Pola asuh ini jelasnya melukai anak dan membuat mereka tidak dapat berkembang secara maksimal. Pada saat yang sama juga dapat menjauhkan seorang ayah dari anaknya. Atau dengan perkataan lain, sang ayah justru telah mengisolasi dirinya dari relasi yang sehat dengan anak.
Seorang ayah harus menyadari bahwa perilaku aktif yang berlebihan, yang bahkan menjurus pada kenakalan (kejahatan) dan sikap anti sosial merupakan indikasi bahwa anak merasakan kekurangan sesuatu. Kekurangan itu adalah adanya relasi yang kurang baik antara ayah dan anak, dan sebaliknya.
Indikasi ini memberi signal yang sangat jelas bahwa anak sedang meminta supaya ayah dapat meluangkan waktu bagi anak. Anak membutuhkan waktu untuk didengarkan. Anak membutuhkan waktu bukan hanya sekali, tetapi berkali-kali.

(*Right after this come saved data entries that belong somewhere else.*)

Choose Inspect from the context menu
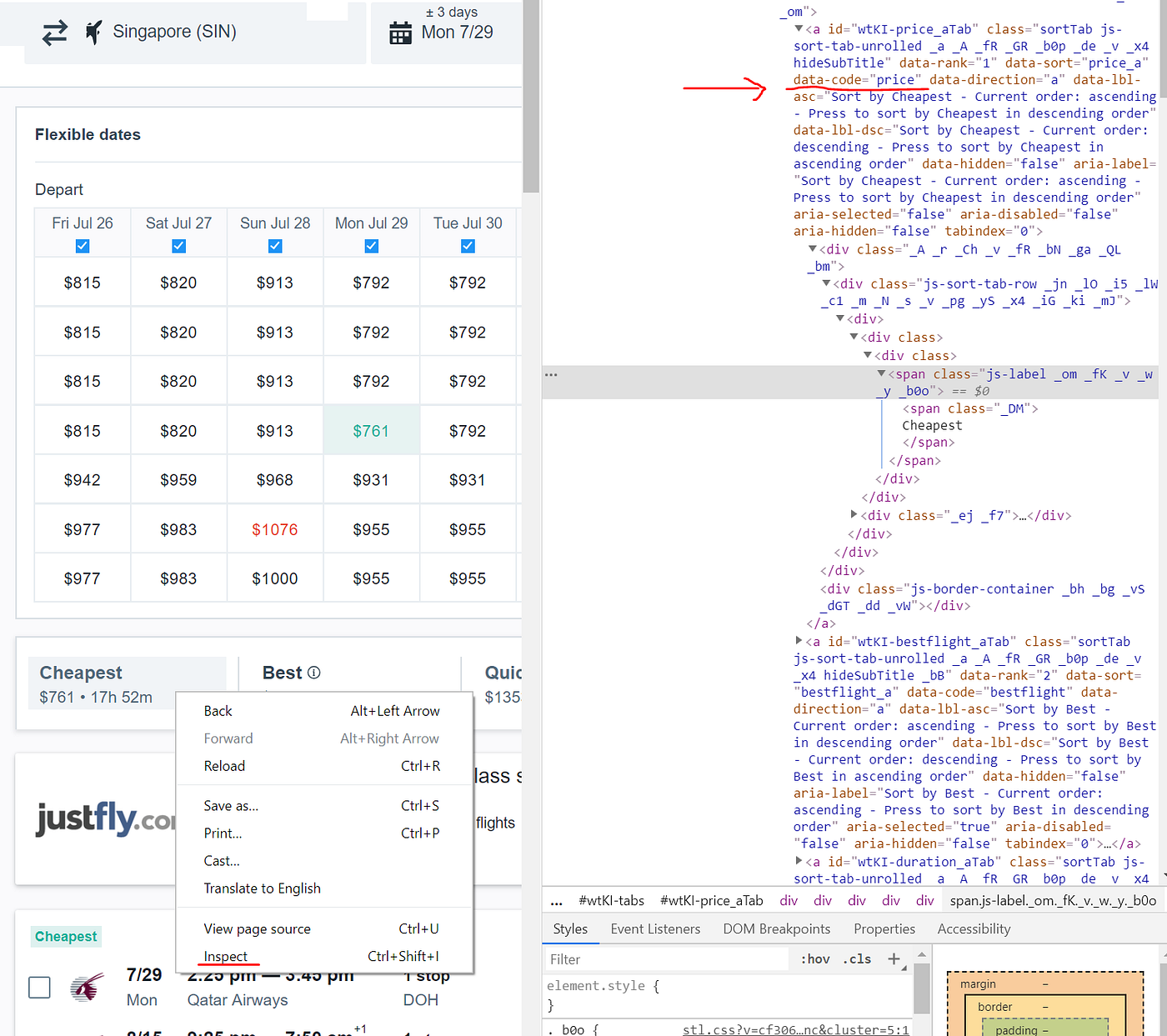Viewport: 1167px width, 1036px height. [227, 956]
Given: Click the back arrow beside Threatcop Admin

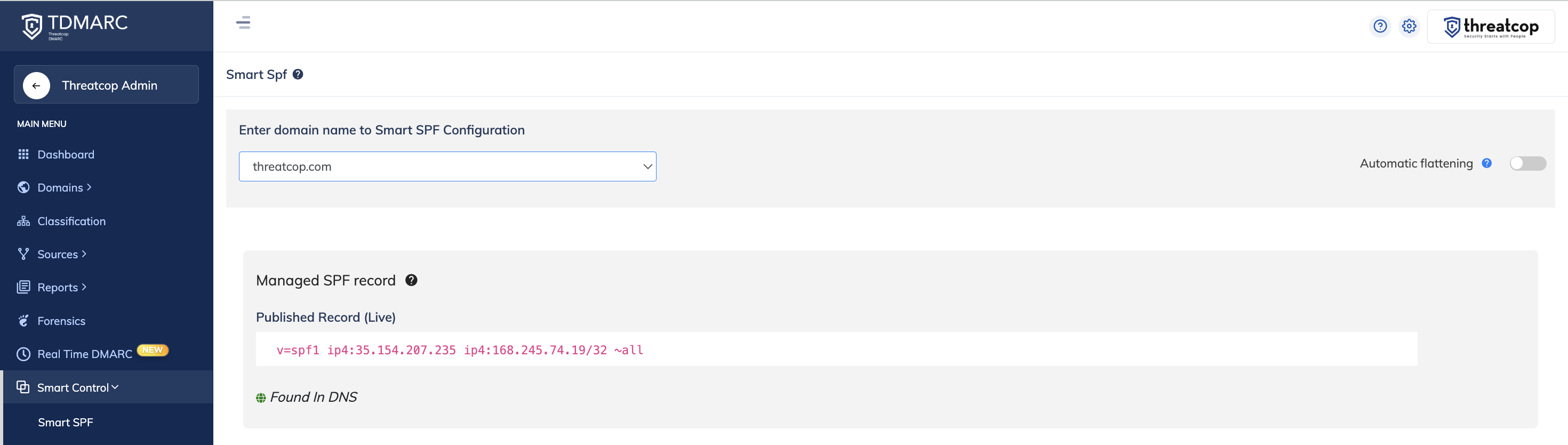Looking at the screenshot, I should (36, 86).
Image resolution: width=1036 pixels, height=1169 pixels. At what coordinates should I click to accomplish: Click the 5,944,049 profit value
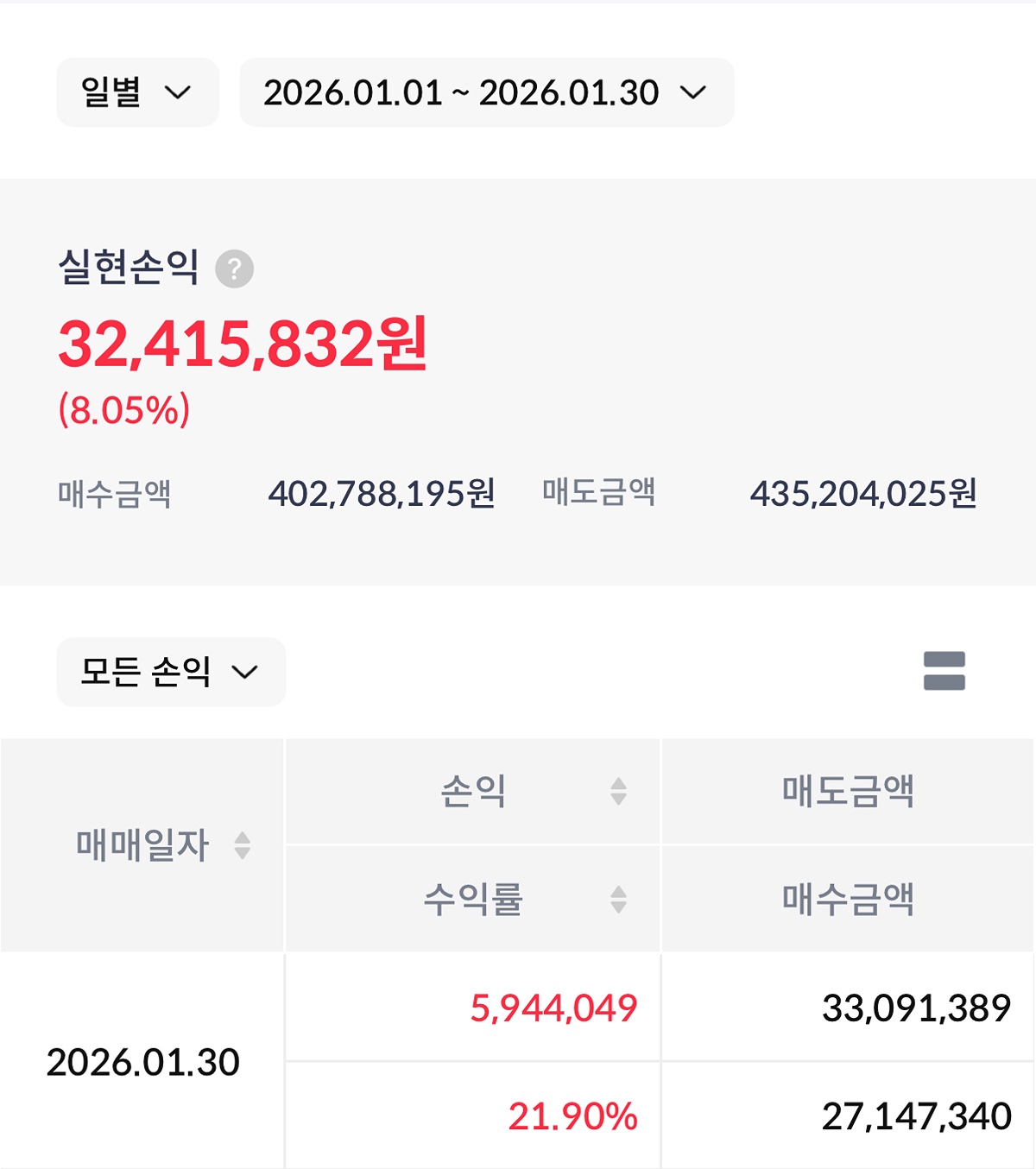[x=553, y=1008]
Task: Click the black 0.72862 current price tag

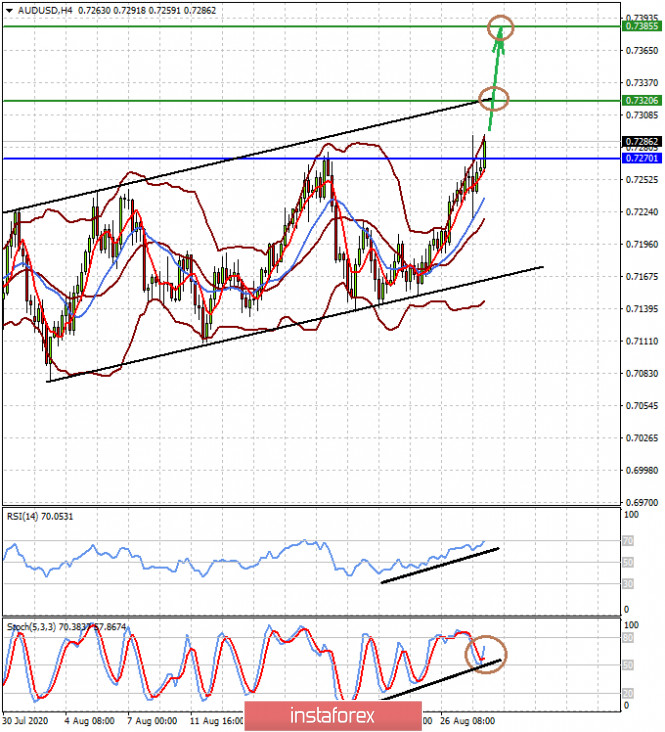Action: [641, 142]
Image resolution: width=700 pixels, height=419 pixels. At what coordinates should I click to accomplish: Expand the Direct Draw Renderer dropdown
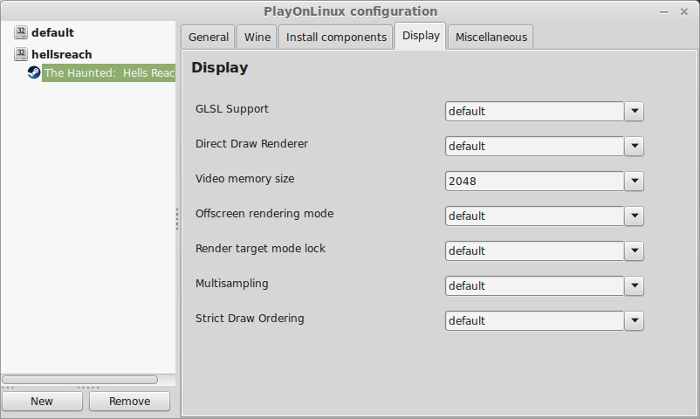coord(634,146)
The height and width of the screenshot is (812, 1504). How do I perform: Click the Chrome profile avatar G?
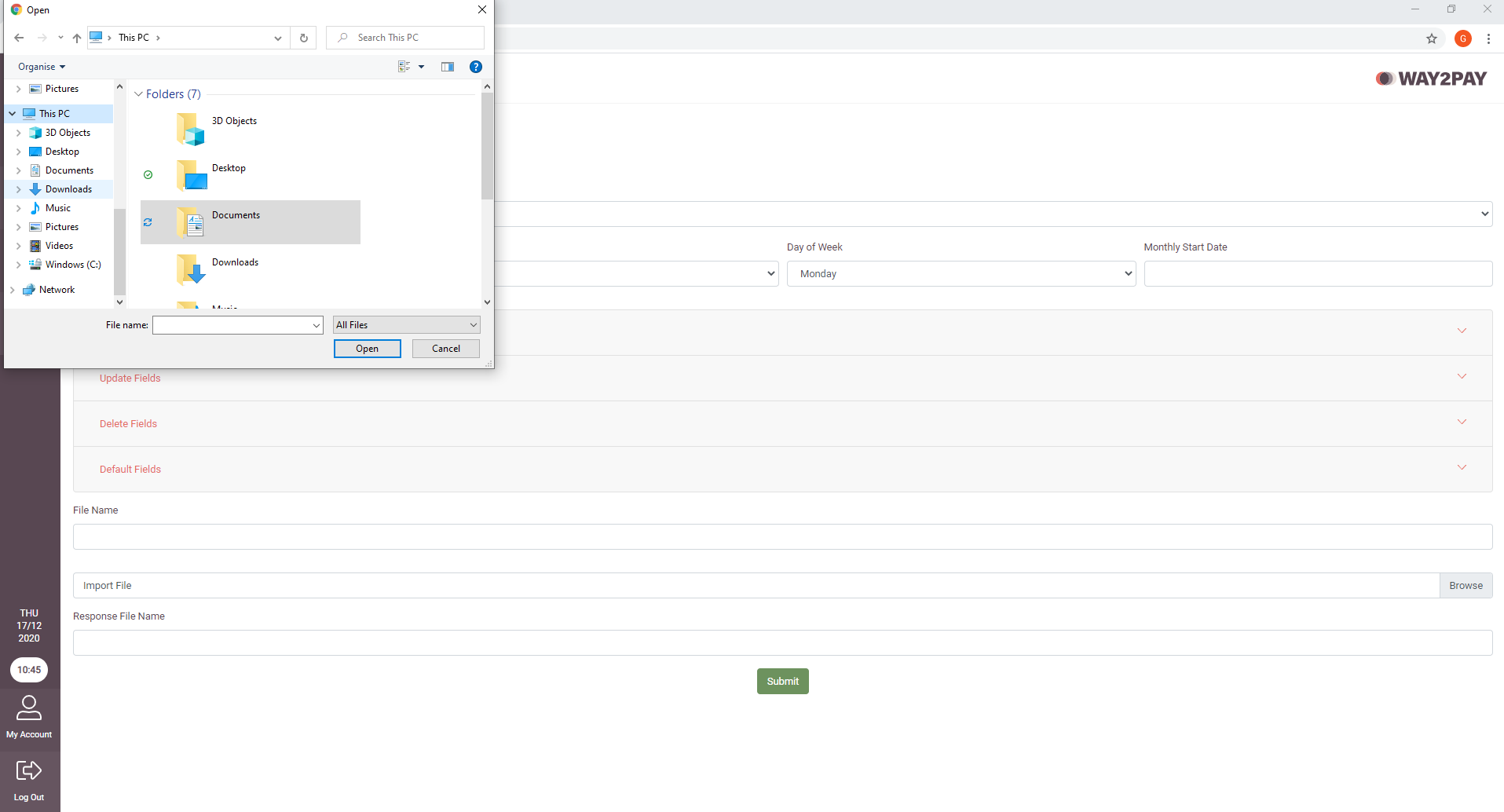pyautogui.click(x=1463, y=38)
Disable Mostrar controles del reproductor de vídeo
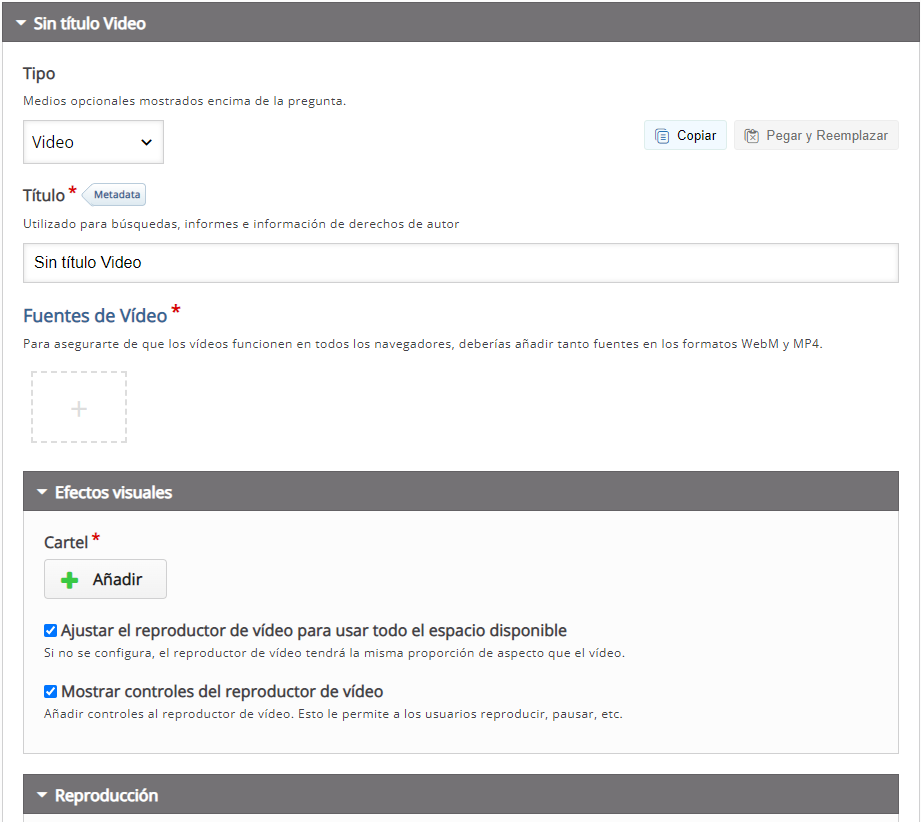This screenshot has height=822, width=921. click(x=51, y=692)
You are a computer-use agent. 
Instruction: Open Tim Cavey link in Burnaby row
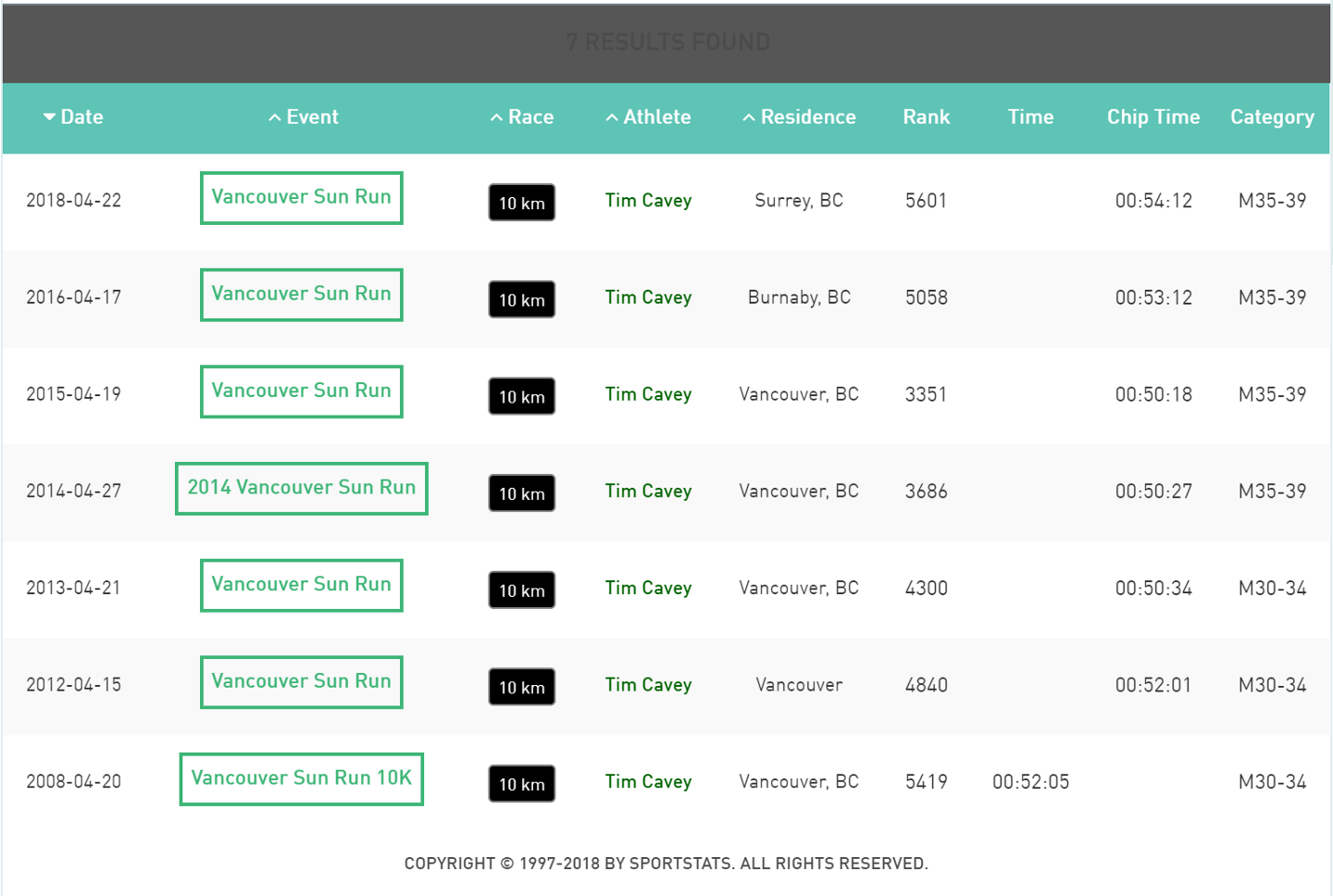[x=648, y=298]
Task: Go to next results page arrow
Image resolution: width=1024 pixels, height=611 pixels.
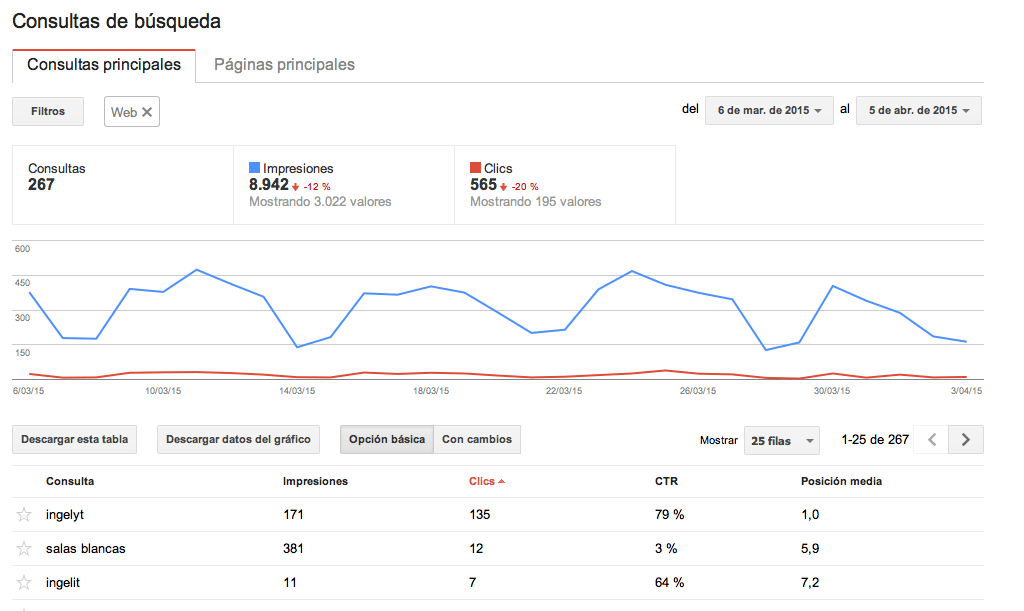Action: [965, 439]
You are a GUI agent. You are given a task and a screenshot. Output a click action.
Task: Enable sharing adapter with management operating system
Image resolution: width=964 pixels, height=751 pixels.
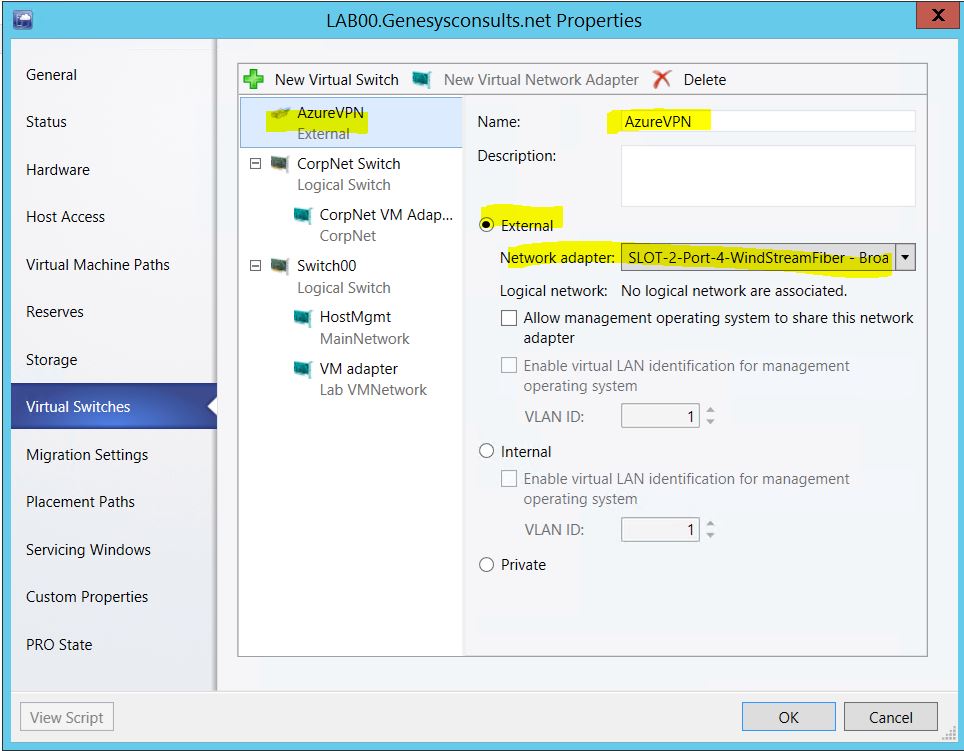coord(510,318)
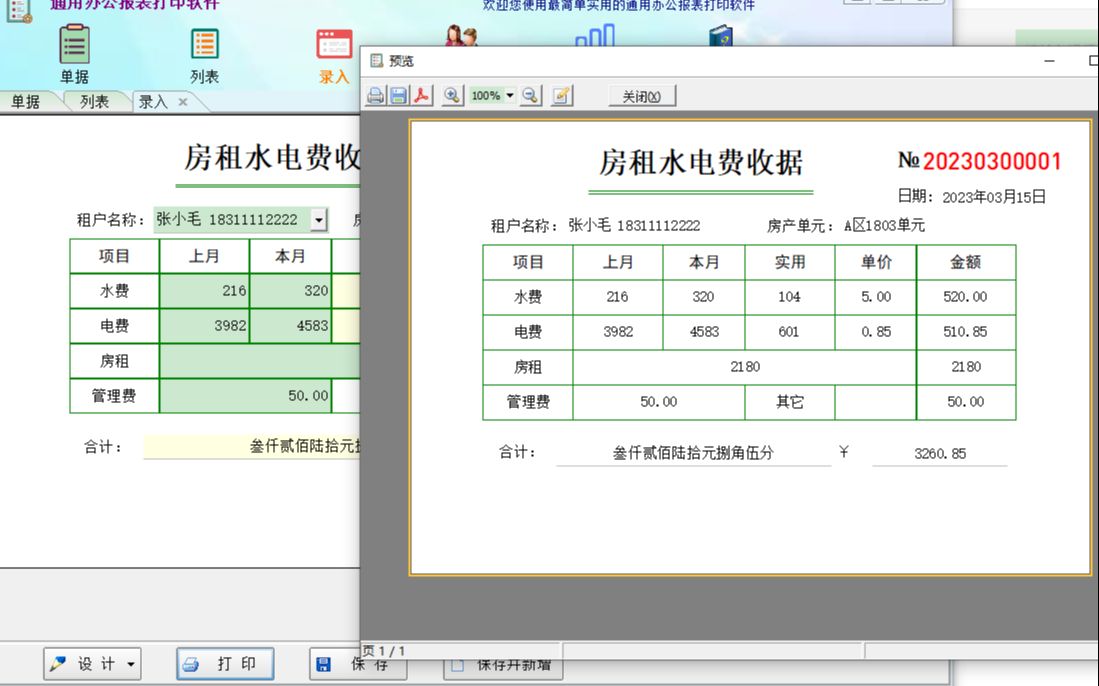
Task: Click the save icon in the preview toolbar
Action: pyautogui.click(x=396, y=96)
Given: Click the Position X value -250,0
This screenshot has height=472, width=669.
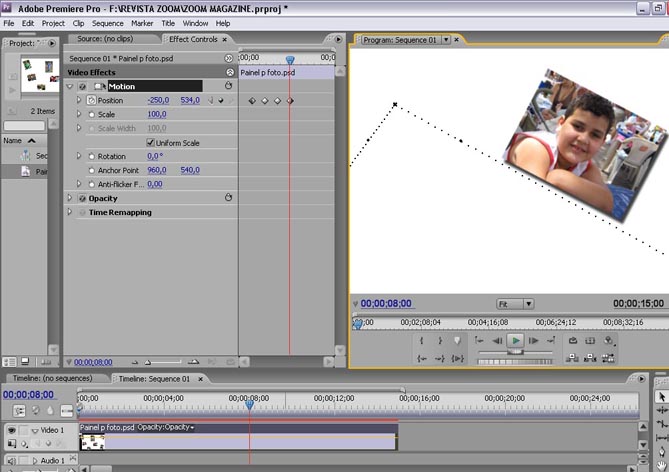Looking at the screenshot, I should pyautogui.click(x=158, y=101).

Ini berarti bahwa ayah perlu menyediakan waktu karena anak membutuhkan sang ayah. Mereka membutuhkan kasih sayang untuk didengarkan berkali-kali dalam semua hal yang mereka lakukan dan alami.
Anak membutuhkan nasihat dan teguran dalam semua hal yang mereka buat. Ini dapat terjadi jika sang ayah senantiasa memiliki waktu untuk ada bersama anak. Dalam "ada bersama" ini anak mengalami kasih sayang dan perhatian dari sang ayah.
Dan perlu disadari bahwa teguran dan nasihat adalah lebih baik dari hukuman. Hukuman melahirkan rasa sakit, tetapi teguran dan nasihat dapat menghasilkan perubahan sikap dan perilaku anak.